Von Käfern und Flechten
Am Johannser Kogel angekommen geht es für die Teilnehmenden um die Maßnahmen zur Förderung der Käfer- und Flechtenvielfalt auf Totholz. Doch warum gerade Käfer und Flechten? Für beide Artengruppen ist der Johannser Kogel mit seinem Totholzreichtum ein idealer Lebensraum. In den vergangenen Jahrhunderten sind durch den Ressourcenhunger im Zuge der industriellen Revolution vielerorts Urwälder sowie alt- und totholzreiche Wälder verschwunden. Seltene totholzliebende Käfer und Flechten sind heute vorrangig in den letzten verbliebenen Altbaumbeständen anzutreffen.
Von den hierzulande 2.671 registrierten Flechten-Taxa leben 420 auf Totholz. Davon gelten laut Roter Liste 125 Arten als gefährdet. Weiters existieren 8.000 verschiedene Käferarten in Österreich, von denen etwa 1.400 totholzbewohnend sind. Davon konnten 159 den Gefährdungsstufen „Ausgestorben“, „Unmittelbar vom Aussterben bedroht“ oder „Stark gefährdet“ laut Roter Liste zugewiesen werden.

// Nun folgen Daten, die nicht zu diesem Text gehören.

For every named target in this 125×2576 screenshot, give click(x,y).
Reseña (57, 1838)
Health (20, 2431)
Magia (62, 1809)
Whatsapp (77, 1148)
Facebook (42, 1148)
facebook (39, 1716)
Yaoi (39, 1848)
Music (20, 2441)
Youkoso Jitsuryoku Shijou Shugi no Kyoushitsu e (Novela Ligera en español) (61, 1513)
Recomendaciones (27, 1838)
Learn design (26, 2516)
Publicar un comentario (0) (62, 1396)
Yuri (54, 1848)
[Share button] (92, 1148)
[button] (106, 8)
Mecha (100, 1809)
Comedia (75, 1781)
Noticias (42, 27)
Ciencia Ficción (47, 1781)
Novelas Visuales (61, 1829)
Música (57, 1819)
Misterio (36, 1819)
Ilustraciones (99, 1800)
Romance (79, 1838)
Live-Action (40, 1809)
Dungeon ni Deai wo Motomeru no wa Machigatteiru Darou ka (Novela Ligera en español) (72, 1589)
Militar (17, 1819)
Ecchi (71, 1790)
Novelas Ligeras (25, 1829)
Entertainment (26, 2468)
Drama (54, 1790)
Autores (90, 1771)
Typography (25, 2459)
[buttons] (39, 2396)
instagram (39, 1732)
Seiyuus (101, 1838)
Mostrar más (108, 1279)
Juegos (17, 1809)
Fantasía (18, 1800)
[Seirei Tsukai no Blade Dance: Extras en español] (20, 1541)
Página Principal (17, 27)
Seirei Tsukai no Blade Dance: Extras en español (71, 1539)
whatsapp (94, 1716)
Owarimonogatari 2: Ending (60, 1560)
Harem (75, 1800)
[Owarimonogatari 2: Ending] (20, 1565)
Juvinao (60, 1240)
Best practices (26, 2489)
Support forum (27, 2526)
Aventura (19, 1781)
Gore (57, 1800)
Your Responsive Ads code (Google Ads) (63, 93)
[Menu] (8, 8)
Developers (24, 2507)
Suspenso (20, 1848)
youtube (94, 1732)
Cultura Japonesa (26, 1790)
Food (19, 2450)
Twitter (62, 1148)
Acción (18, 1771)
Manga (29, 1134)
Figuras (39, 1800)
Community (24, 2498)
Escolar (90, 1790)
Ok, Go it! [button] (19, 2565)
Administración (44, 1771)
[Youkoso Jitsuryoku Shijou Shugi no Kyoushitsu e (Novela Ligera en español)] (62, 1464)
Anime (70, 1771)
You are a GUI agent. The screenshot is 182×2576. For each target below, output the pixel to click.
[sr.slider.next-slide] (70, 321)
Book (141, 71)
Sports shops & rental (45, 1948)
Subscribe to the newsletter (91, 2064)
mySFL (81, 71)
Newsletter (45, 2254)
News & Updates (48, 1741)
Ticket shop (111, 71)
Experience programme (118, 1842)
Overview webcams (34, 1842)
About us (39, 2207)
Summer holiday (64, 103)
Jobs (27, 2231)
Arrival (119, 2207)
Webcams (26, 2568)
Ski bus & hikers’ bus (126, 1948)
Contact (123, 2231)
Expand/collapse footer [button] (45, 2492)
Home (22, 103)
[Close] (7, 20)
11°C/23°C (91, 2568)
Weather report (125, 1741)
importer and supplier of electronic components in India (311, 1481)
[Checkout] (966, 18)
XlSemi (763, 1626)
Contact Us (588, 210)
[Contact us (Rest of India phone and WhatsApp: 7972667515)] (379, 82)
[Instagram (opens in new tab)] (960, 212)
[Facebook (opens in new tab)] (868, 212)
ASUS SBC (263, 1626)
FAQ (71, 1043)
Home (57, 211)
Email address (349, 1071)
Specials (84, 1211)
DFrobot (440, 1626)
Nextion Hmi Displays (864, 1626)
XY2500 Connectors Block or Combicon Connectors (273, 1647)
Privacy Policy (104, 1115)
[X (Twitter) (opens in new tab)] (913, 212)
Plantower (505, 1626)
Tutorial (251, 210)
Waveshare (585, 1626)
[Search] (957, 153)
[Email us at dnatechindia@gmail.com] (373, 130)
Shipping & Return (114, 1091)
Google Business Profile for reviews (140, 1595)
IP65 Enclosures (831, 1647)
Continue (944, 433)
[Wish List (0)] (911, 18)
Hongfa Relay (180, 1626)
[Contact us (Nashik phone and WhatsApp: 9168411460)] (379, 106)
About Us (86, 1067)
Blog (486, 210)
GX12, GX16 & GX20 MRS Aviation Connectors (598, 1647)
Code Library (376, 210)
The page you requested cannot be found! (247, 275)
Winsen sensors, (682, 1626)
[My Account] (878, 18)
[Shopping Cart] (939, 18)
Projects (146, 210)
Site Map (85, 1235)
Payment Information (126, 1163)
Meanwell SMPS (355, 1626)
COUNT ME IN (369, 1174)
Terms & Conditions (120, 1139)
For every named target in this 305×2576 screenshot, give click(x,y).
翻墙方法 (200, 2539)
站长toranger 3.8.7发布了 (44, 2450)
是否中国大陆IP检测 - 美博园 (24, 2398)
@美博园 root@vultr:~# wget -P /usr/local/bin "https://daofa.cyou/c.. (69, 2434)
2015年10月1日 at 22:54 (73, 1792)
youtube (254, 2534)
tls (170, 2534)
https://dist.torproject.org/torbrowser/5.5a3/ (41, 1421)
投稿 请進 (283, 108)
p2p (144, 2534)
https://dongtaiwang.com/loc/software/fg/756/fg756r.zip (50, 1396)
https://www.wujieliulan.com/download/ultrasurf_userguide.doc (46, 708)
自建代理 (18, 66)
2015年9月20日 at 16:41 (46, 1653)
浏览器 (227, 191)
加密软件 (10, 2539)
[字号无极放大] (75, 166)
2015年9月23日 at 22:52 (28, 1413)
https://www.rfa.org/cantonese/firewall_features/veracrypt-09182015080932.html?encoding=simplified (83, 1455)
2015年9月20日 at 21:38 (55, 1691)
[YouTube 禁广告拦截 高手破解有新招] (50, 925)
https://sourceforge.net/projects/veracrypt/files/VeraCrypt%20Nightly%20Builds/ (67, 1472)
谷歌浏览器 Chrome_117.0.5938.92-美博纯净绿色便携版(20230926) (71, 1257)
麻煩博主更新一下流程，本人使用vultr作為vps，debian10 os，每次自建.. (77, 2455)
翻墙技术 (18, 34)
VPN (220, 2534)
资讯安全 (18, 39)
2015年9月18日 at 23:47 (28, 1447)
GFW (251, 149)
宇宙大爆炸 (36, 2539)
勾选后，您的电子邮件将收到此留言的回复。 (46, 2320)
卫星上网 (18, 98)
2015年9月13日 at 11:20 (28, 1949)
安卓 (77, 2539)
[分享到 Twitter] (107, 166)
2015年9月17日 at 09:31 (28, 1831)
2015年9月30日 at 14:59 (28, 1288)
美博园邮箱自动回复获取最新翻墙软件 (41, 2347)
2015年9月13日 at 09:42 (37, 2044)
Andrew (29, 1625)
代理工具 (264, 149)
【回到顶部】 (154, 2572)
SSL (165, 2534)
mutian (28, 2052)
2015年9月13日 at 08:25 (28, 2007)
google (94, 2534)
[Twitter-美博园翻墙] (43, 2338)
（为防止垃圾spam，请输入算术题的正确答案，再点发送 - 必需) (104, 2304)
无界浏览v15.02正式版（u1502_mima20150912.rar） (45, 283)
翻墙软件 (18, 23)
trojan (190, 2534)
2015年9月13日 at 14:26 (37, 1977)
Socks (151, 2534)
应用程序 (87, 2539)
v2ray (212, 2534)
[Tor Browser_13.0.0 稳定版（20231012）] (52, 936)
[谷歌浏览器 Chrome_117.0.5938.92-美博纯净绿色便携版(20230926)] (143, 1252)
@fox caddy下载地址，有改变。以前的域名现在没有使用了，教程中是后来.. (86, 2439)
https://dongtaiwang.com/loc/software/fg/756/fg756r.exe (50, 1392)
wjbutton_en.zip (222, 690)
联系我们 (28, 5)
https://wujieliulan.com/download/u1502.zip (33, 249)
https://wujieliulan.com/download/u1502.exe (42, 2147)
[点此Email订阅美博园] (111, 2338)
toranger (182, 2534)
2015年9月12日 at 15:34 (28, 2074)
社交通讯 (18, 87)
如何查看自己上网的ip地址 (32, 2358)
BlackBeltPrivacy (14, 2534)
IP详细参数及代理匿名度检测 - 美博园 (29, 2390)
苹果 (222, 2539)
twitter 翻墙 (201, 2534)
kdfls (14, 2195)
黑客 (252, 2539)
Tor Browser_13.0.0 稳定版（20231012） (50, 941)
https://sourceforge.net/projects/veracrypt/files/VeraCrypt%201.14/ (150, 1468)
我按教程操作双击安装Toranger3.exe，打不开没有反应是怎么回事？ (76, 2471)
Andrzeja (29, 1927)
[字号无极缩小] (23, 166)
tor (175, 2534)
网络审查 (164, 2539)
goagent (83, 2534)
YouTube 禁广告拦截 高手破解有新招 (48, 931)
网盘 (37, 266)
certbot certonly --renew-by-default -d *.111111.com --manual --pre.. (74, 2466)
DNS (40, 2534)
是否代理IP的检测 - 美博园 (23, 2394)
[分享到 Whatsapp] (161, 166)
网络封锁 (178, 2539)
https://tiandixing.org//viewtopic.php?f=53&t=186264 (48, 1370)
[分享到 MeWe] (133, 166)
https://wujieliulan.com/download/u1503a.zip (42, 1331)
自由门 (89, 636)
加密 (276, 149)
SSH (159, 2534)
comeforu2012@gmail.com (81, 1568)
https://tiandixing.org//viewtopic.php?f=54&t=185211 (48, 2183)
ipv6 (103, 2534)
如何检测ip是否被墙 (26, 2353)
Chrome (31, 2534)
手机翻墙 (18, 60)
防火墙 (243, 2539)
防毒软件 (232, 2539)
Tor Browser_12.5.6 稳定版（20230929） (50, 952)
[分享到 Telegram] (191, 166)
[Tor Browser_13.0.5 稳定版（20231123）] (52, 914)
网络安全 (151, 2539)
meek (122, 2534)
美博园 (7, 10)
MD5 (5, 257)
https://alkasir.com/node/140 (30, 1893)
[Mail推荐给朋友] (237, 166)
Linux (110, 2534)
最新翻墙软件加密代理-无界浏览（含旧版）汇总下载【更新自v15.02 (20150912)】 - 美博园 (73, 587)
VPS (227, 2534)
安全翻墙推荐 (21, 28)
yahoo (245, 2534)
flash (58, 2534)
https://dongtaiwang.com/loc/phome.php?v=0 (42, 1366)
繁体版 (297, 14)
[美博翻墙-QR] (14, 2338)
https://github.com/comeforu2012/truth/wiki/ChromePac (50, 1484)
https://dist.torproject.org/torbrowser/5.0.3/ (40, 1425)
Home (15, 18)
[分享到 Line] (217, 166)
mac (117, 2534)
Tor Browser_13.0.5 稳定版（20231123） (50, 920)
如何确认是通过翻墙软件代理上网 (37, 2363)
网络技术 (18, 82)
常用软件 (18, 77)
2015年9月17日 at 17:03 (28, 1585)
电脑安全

Zur Förderung der totholzbewohnenden Käfer und Flechten empfehlen Experten daher unter anderem folgende Maßnahmen:

  • Erhalt der letzten Urwaldreste und urwaldnahen Bestände
  • Belassen von Biotopbäumen und Altholzinseln in Wirtschaftswäldern
  • Schaffung von Habitat- beziehungsweise Substratvielfalt
  • Erhöhung der Totholzmenge, insbesondere von stehendem und starkem Totholz
  • Erhalt des Waldklimas über viele Baumgenerationen
  • Vernetzung von Waldlebensräumen
  • Schutz von alten, frei stehenden Einzelbäumen, auch außerhalb des Waldes

Biodiversität & Klimaschutz: Dialog schlägt Brücken
Mit einer abschließenden Flechten-Nachsuche für interessierte Exkursionsteilnehmende endet die letzte Exkursion, die vom Umweltdachverband mit Unterstützung des Österreichischen Walddialogs durchgeführt wurde und im Rahmen einer Dialogveranstaltungsserie des Waldfonds-Projektes „Forstwirtschaft und Waldbiodiversität im Zusammenhang mit dem Green Deal“ stattfand. Seit Januar 2023 wurden im Rahmen des Projektes vier Veranstaltungen durchgeführt, die sich unterschiedlichen Schwerpunkten, Planungsinstrumenten und Maßnahmen zur Erhöhung der Waldbiodiversität widmeten. Zahlreiche Stakeholder wurden dabei an einen Tisch gebracht, um sich auszutauschen, neue Perspektiven aufzuzeigen, sich zu vernetzen und gemeinsam zukunftsweisende Lösungsansätze zu diskutieren, um unsere Wälder trotz Klimawandels in all ihren Funktionen zu erhalten. Es ist zu hoffen, dass dieser offene Dialog auch gelebt wird und Brücken schlägt – für mehr Stabilität der Waldökosysteme und Klimaschutz.